| SOURCE EXCERPT |
══════════════════════════════

My first electrolytical experiments were conducted with non-oxidizable plates of platinum and carbon, but the cost of the first and the impossibility of obtaining carbon plates that would stand long-continued action of nascent chlorine and oxygen made it desirable that some modification should be tried. I next tried the effect of electrolytic action when iron salts were present, but did not think of using iron electrodes until after trying aluminum. I found that the action of non-oxidizable electrodes was most efficacious after the temperature of the fluid acted upon rose 4° or 5°; but the cost of working made it impossible on a large scale.

══════════════════════════════

| SUPPLIED DATA |
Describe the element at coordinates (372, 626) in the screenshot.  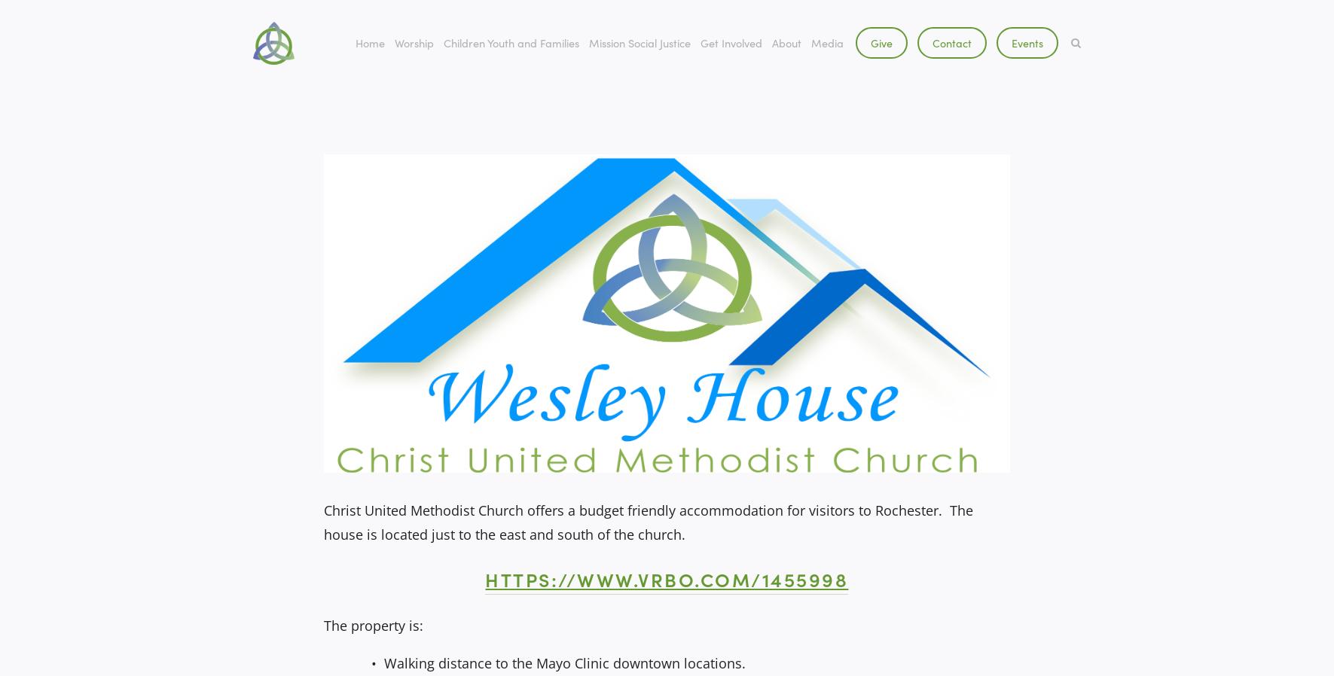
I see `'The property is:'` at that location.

══════════════════════════════

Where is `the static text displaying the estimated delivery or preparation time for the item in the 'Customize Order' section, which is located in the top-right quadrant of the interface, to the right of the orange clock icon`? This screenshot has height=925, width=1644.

══════════════════════════════

| WHAT TO DO |
Carry on the passage about electrolytic experiments with electrodes, starting right after its last sentence. The records have no connection to the passage on electrolytic experiments.

| ANSWER TO THIS TASK |
After a long series of experiments, iron plates were used as electrodes, with remarkable results, for the compounds of iron formed not only deodorized the samples of sewage acted on, but produced complete precipitation of the matters in suspension, and also of the soluble organic matter; the resulting effluents remaining perfectly free from putrefaction. The first part of the process is well illustrated by the small experiments now shown; the organic matter in suspension and in solution separates into flocculent particles, which rise to the top of the liquid and remain until the bubbles of hydrogen which have carried them up escape, when the solid matter will precipitate. In the arrangement adopted on a working scale, the separated particles precipitate readily. As an illustration of the action upon organic matter in solution I take a small quantity of dye, mix it with water, and placing the connected iron electrodes in the mixture, the dye in solution separates into flocculent particles. The electrolytical action is of course easily understood, but the chemical changes that take place need an explanation.

At the positive pole, hypochlorite of iron seems to be formed at first, but this is quickly changed into a protochloride, and as at the negative pole an alkaline reaction takes place, the iron salt is precipitated in the form of the ferrous hydrated oxide, together with the organic matters in suspension and solution. Owing to the carbonates that are always present in sewage, ferrous carbonate is also formed.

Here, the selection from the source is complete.